> **Exercise details**: Write the listing out again in full. Every character must match.

> **Material for this task**:
[Start of section]

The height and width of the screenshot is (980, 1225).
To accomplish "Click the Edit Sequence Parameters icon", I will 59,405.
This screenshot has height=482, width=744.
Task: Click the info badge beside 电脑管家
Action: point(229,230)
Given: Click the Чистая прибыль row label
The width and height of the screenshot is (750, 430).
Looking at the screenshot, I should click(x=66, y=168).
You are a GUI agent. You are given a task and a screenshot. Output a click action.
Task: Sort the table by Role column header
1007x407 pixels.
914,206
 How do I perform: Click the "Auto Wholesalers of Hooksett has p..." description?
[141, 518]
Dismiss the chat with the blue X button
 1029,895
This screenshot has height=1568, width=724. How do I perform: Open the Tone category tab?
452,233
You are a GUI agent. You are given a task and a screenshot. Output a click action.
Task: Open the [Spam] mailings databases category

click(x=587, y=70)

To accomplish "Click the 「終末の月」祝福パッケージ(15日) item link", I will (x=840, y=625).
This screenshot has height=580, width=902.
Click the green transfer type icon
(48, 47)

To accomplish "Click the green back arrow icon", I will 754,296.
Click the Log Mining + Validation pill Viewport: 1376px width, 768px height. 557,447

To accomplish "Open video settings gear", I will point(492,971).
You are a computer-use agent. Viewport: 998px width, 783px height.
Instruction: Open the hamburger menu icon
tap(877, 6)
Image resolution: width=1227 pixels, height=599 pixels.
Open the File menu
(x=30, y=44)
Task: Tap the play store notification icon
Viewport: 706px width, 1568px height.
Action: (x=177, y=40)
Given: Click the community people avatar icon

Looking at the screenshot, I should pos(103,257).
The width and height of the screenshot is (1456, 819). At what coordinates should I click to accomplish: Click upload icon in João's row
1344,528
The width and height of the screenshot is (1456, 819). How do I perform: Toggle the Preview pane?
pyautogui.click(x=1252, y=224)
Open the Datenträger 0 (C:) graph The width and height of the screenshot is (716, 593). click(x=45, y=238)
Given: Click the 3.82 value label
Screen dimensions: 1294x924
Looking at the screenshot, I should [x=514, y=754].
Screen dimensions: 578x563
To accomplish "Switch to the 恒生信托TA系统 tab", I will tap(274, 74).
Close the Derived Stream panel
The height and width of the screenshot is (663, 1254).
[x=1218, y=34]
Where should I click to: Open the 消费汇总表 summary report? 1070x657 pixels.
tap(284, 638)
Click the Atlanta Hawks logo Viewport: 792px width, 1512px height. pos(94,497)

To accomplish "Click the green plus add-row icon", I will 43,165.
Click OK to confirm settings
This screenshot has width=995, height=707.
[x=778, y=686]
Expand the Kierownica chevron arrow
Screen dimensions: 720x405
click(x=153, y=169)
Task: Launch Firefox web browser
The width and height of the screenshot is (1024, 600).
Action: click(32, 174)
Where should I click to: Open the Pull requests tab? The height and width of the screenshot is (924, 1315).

[End of section]

> **Written answer**:
The height and width of the screenshot is (980, 1225).
To accomplish "Click the Edit Sequence Parameters icon", I will 59,405.
This screenshot has height=482, width=744.
Task: Click the info badge beside 电脑管家
Action: point(229,230)
Given: Click the Чистая прибыль row label
The width and height of the screenshot is (750, 430).
Looking at the screenshot, I should click(x=66, y=168).
You are a GUI agent. You are given a task and a screenshot. Output a click action.
Task: Sort the table by Role column header
1007x407 pixels.
914,206
 How do I perform: Click the "Auto Wholesalers of Hooksett has p..." description?
[141, 518]
Dismiss the chat with the blue X button
 1029,895
This screenshot has height=1568, width=724. How do I perform: Open the Tone category tab?
452,233
You are a GUI agent. You are given a task and a screenshot. Output a click action.
Task: Open the [Spam] mailings databases category

click(x=587, y=70)

To accomplish "Click the 「終末の月」祝福パッケージ(15日) item link", I will (x=840, y=625).
This screenshot has height=580, width=902.
Click the green transfer type icon
(48, 47)

To accomplish "Click the green back arrow icon", I will 754,296.
Click the Log Mining + Validation pill Viewport: 1376px width, 768px height. 557,447

To accomplish "Open video settings gear", I will point(492,971).
You are a computer-use agent. Viewport: 998px width, 783px height.
Instruction: Open the hamburger menu icon
tap(877, 6)
Image resolution: width=1227 pixels, height=599 pixels.
Open the File menu
(x=30, y=44)
Task: Tap the play store notification icon
Viewport: 706px width, 1568px height.
Action: (x=177, y=40)
Given: Click the community people avatar icon

Looking at the screenshot, I should pos(103,257).
The width and height of the screenshot is (1456, 819). At what coordinates should I click to accomplish: Click upload icon in João's row
1344,528
The width and height of the screenshot is (1456, 819). How do I perform: Toggle the Preview pane?
pyautogui.click(x=1252, y=224)
Open the Datenträger 0 (C:) graph The width and height of the screenshot is (716, 593). click(x=45, y=238)
Given: Click the 3.82 value label
Screen dimensions: 1294x924
Looking at the screenshot, I should [x=514, y=754].
Screen dimensions: 578x563
To accomplish "Switch to the 恒生信托TA系统 tab", I will tap(274, 74).
Close the Derived Stream panel
The height and width of the screenshot is (663, 1254).
[x=1218, y=34]
Where should I click to: Open the 消费汇总表 summary report? 1070x657 pixels.
tap(284, 638)
Click the Atlanta Hawks logo Viewport: 792px width, 1512px height. pos(94,497)

To accomplish "Click the green plus add-row icon", I will 43,165.
Click OK to confirm settings
This screenshot has width=995, height=707.
[x=778, y=686]
Expand the Kierownica chevron arrow
Screen dimensions: 720x405
click(x=153, y=169)
Task: Launch Firefox web browser
The width and height of the screenshot is (1024, 600).
Action: click(32, 174)
Where should I click to: Open the Pull requests tab? The height and width of the screenshot is (924, 1315).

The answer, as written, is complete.